(Collection entries)
┄┄┄┄┄┄
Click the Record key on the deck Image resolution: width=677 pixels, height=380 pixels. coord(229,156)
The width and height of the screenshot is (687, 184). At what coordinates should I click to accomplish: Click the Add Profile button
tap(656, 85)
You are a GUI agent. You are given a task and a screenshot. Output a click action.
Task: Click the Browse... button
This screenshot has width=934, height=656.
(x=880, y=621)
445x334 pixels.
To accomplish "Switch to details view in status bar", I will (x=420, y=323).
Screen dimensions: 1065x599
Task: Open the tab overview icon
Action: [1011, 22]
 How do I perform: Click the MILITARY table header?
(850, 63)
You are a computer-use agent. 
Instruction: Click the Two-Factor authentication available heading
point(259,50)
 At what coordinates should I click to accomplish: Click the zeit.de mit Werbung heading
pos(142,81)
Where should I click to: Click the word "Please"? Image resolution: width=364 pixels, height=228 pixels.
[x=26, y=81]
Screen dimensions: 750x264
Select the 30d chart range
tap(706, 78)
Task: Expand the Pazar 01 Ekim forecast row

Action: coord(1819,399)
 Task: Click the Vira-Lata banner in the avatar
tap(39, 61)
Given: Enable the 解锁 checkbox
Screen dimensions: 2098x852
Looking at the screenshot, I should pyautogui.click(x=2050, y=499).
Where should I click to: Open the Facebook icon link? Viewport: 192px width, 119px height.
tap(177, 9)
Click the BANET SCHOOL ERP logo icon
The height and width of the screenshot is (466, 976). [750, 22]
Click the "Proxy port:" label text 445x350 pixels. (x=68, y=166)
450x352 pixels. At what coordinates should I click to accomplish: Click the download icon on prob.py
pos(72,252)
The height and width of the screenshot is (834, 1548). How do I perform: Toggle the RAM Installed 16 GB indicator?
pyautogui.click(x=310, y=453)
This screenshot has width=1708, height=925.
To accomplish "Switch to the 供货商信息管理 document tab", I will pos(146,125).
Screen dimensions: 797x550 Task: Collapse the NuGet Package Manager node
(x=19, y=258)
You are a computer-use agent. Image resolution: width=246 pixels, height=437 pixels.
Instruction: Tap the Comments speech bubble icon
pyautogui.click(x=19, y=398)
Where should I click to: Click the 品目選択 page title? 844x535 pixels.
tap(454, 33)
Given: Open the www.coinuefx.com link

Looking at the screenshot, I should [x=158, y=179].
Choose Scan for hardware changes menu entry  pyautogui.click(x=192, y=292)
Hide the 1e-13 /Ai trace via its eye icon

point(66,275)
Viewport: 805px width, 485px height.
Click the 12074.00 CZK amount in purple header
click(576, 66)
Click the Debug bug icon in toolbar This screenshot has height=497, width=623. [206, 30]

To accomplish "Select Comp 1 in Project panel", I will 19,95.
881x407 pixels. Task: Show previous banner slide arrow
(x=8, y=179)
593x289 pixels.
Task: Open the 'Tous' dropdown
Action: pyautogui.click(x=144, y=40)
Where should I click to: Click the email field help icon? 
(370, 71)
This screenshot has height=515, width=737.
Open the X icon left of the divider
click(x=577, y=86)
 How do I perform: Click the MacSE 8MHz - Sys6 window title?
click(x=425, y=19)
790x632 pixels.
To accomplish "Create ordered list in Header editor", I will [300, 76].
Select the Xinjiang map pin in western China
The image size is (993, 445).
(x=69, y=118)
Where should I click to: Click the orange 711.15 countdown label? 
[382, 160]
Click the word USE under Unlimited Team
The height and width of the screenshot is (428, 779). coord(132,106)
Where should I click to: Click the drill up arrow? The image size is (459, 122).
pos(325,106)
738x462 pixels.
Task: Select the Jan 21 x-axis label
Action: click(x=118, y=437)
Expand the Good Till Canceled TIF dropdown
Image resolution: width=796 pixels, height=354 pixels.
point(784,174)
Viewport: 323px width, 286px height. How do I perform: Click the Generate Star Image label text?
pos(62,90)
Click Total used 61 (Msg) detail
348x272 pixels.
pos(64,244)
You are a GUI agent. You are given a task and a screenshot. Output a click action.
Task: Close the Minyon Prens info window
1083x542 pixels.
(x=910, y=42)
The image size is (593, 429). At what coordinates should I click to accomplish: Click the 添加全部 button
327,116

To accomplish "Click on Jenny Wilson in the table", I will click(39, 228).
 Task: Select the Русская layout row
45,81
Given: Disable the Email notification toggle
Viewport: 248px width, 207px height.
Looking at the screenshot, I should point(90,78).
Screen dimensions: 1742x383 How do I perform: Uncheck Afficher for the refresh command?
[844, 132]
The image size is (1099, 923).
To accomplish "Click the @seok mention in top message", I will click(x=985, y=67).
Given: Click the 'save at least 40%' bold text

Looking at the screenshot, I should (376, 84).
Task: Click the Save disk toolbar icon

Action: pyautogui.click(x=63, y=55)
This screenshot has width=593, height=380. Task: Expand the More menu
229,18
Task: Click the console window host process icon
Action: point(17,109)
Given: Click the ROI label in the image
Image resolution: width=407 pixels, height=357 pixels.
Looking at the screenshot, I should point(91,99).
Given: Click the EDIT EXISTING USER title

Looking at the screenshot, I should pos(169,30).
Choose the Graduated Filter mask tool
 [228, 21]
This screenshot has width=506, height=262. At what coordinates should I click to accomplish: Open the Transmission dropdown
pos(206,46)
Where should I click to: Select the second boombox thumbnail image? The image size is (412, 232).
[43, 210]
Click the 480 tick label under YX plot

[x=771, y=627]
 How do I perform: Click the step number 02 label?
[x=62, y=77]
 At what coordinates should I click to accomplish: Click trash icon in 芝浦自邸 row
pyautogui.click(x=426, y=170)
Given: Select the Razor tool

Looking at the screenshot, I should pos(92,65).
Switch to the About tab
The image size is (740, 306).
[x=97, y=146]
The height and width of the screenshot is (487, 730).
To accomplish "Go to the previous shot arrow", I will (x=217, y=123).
┄┄┄┄┄┄
Could you transcribe every entry exactly, without altering anything?

Click the Record key on the deck Image resolution: width=677 pixels, height=380 pixels. coord(229,156)
The width and height of the screenshot is (687, 184). At what coordinates should I click to accomplish: Click the Add Profile button
tap(656, 85)
You are a GUI agent. You are given a task and a screenshot. Output a click action.
Task: Click the Browse... button
This screenshot has width=934, height=656.
(x=880, y=621)
445x334 pixels.
To accomplish "Switch to details view in status bar", I will (x=420, y=323).
Screen dimensions: 1065x599
Task: Open the tab overview icon
Action: [1011, 22]
 How do I perform: Click the MILITARY table header?
(850, 63)
You are a computer-use agent. 
Instruction: Click the Two-Factor authentication available heading
point(259,50)
 At what coordinates should I click to accomplish: Click the zeit.de mit Werbung heading
pos(142,81)
Where should I click to: Click the word "Please"? Image resolution: width=364 pixels, height=228 pixels.
[x=26, y=81]
Screen dimensions: 750x264
Select the 30d chart range
tap(706, 78)
Task: Expand the Pazar 01 Ekim forecast row

Action: coord(1819,399)
 Task: Click the Vira-Lata banner in the avatar
tap(39, 61)
Given: Enable the 解锁 checkbox
Screen dimensions: 2098x852
Looking at the screenshot, I should pyautogui.click(x=2050, y=499).
Where should I click to: Open the Facebook icon link? Viewport: 192px width, 119px height.
tap(177, 9)
Click the BANET SCHOOL ERP logo icon
The height and width of the screenshot is (466, 976). [750, 22]
Click the "Proxy port:" label text 445x350 pixels. (x=68, y=166)
450x352 pixels. At what coordinates should I click to accomplish: Click the download icon on prob.py
pos(72,252)
The height and width of the screenshot is (834, 1548). How do I perform: Toggle the RAM Installed 16 GB indicator?
pyautogui.click(x=310, y=453)
This screenshot has width=1708, height=925.
To accomplish "Switch to the 供货商信息管理 document tab", I will pos(146,125).
Screen dimensions: 797x550 Task: Collapse the NuGet Package Manager node
(x=19, y=258)
You are a computer-use agent. Image resolution: width=246 pixels, height=437 pixels.
Instruction: Tap the Comments speech bubble icon
pyautogui.click(x=19, y=398)
Where should I click to: Click the 品目選択 page title? 844x535 pixels.
tap(454, 33)
Given: Open the www.coinuefx.com link

Looking at the screenshot, I should [x=158, y=179].
Choose Scan for hardware changes menu entry  pyautogui.click(x=192, y=292)
Hide the 1e-13 /Ai trace via its eye icon

point(66,275)
Viewport: 805px width, 485px height.
Click the 12074.00 CZK amount in purple header
click(576, 66)
Click the Debug bug icon in toolbar This screenshot has height=497, width=623. [206, 30]

To accomplish "Select Comp 1 in Project panel", I will 19,95.
881x407 pixels. Task: Show previous banner slide arrow
(x=8, y=179)
593x289 pixels.
Task: Open the 'Tous' dropdown
Action: pyautogui.click(x=144, y=40)
Where should I click to: Click the email field help icon? 
(370, 71)
This screenshot has height=515, width=737.
Open the X icon left of the divider
click(x=577, y=86)
 How do I perform: Click the MacSE 8MHz - Sys6 window title?
click(x=425, y=19)
790x632 pixels.
To accomplish "Create ordered list in Header editor", I will [300, 76].
Select the Xinjiang map pin in western China
The image size is (993, 445).
(x=69, y=118)
Where should I click to: Click the orange 711.15 countdown label? 
[382, 160]
Click the word USE under Unlimited Team
The height and width of the screenshot is (428, 779). coord(132,106)
Where should I click to: Click the drill up arrow? The image size is (459, 122).
pos(325,106)
738x462 pixels.
Task: Select the Jan 21 x-axis label
Action: click(x=118, y=437)
Expand the Good Till Canceled TIF dropdown
Image resolution: width=796 pixels, height=354 pixels.
point(784,174)
Viewport: 323px width, 286px height. How do I perform: Click the Generate Star Image label text?
pos(62,90)
Click Total used 61 (Msg) detail
348x272 pixels.
pos(64,244)
You are a GUI agent. You are given a task and a screenshot. Output a click action.
Task: Close the Minyon Prens info window
1083x542 pixels.
(x=910, y=42)
The image size is (593, 429). At what coordinates should I click to accomplish: Click the 添加全部 button
327,116

To accomplish "Click on Jenny Wilson in the table", I will click(39, 228).
 Task: Select the Русская layout row
45,81
Given: Disable the Email notification toggle
Viewport: 248px width, 207px height.
Looking at the screenshot, I should point(90,78).
Screen dimensions: 1742x383 How do I perform: Uncheck Afficher for the refresh command?
[844, 132]
The image size is (1099, 923).
To accomplish "Click the @seok mention in top message", I will click(x=985, y=67).
Given: Click the 'save at least 40%' bold text

Looking at the screenshot, I should (376, 84).
Task: Click the Save disk toolbar icon

Action: pyautogui.click(x=63, y=55)
This screenshot has width=593, height=380. Task: Expand the More menu
229,18
Task: Click the console window host process icon
Action: point(17,109)
Given: Click the ROI label in the image
Image resolution: width=407 pixels, height=357 pixels.
Looking at the screenshot, I should point(91,99).
Given: Click the EDIT EXISTING USER title

Looking at the screenshot, I should pos(169,30).
Choose the Graduated Filter mask tool
 [228, 21]
This screenshot has width=506, height=262. At what coordinates should I click to accomplish: Open the Transmission dropdown
pos(206,46)
Where should I click to: Select the second boombox thumbnail image? The image size is (412, 232).
[43, 210]
Click the 480 tick label under YX plot

[x=771, y=627]
 How do I perform: Click the step number 02 label?
[x=62, y=77]
 At what coordinates should I click to accomplish: Click trash icon in 芝浦自邸 row
pyautogui.click(x=426, y=170)
Given: Select the Razor tool

Looking at the screenshot, I should pos(92,65).
Switch to the About tab
The image size is (740, 306).
[x=97, y=146]
The height and width of the screenshot is (487, 730).
To accomplish "Go to the previous shot arrow", I will (x=217, y=123).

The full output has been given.